Bruce Baker—Rutgers professor by day, anti-reform gadfly by night—thinks so, and took Fordham to task for either inconsistency between its goals or harboring a “weird, warped agenda.” He explains:
Collectively what we have here is a massive effort on the one hand, to require traditional public school districts to adopt a common curriculum and ultimately to adopt common assessments for evaluating student success on that curriculum and then force those districts to evaluate, retain and/or dismiss their teachers based on student assessment data, while on the other hand, expanding publicly financed subsidies for more children to attend schools that would not be required to do these things (in many cases, for example, relieving charter schools from teacher evaluation requirements).

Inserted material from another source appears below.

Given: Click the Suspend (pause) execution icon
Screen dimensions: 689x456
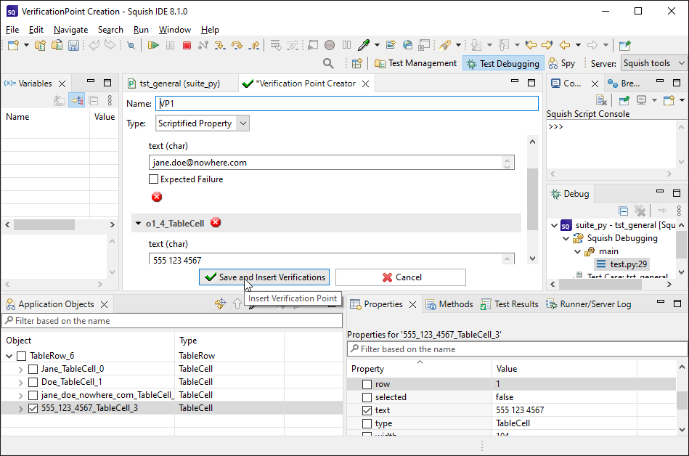Looking at the screenshot, I should coord(169,45).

This is a helpful way to frame it because I think Baker has gotten it precisely wrong.
Adopting common standards does not mean forcing a common curriculum on all schools.
For starters, adopting common standards does not mean forcing a common curriculum on all schools. And the difference between standards and curriculum is more than mere semantics. Standards define a baseline set of knowledge and skills that all students should learn. How students should learn that content—the curriculum—is up to the district/school/teacher to decide. And suggesting that holding all schools to the same standards somehow limits “any potential for real innovation,” as Bruce does, is misguided. Innovation stems not from different schools defining different ends, but instead from schools reaching those goals in different and innovative ways.

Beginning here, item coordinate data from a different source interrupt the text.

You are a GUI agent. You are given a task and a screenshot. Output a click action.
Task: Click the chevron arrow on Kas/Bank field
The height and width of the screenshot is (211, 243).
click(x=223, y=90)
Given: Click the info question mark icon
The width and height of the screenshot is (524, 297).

Second, adopting common standards doesn’t mean adopting a one-size-fits-all way to evaluate, retain, and/or dismiss teachers. It’s entirely possible—perhaps even desirable—to be in favor of common standards and assessments, while also giving school and district leaders the autonomy they need to hire and fire teachers.
Third, one of the advantages of common standards is the fact that all schools—traditional, magnet, technical, and charter—will be guided by the same expectations. And, in a choice environment, parents will have a common metric and a common language they can use to judge school effectiveness. That’s not to suggest that assessment results are the only way to judge them, but they are an independent yardstick that can be used in conjunction with other measures that parents use everyday.
Finally, reformers who believe that choice will lead to better educational options simply must acknowledge that choice between low-performing schools isn’t a real choice. In order to ensure that parents have high-quality options to choose from, we need to have rigorous standards to which all schools are held. Low performing schools should be closed. High performing schools should be encouraged to expand. Those in the middle should be improved. And parents should be empowered to choose between schools based on what’s best for their children.
In the end, if the goal is to improve educational outcomes for all students (and that is, in fact, Fordham’s goal), there needs to be some way to evaluate whether schools are adding value. Advocating for common standards and common assessments merely helps give parents the common language they need to understand that information. In short: it’s a way of helping make parents more informed consumers.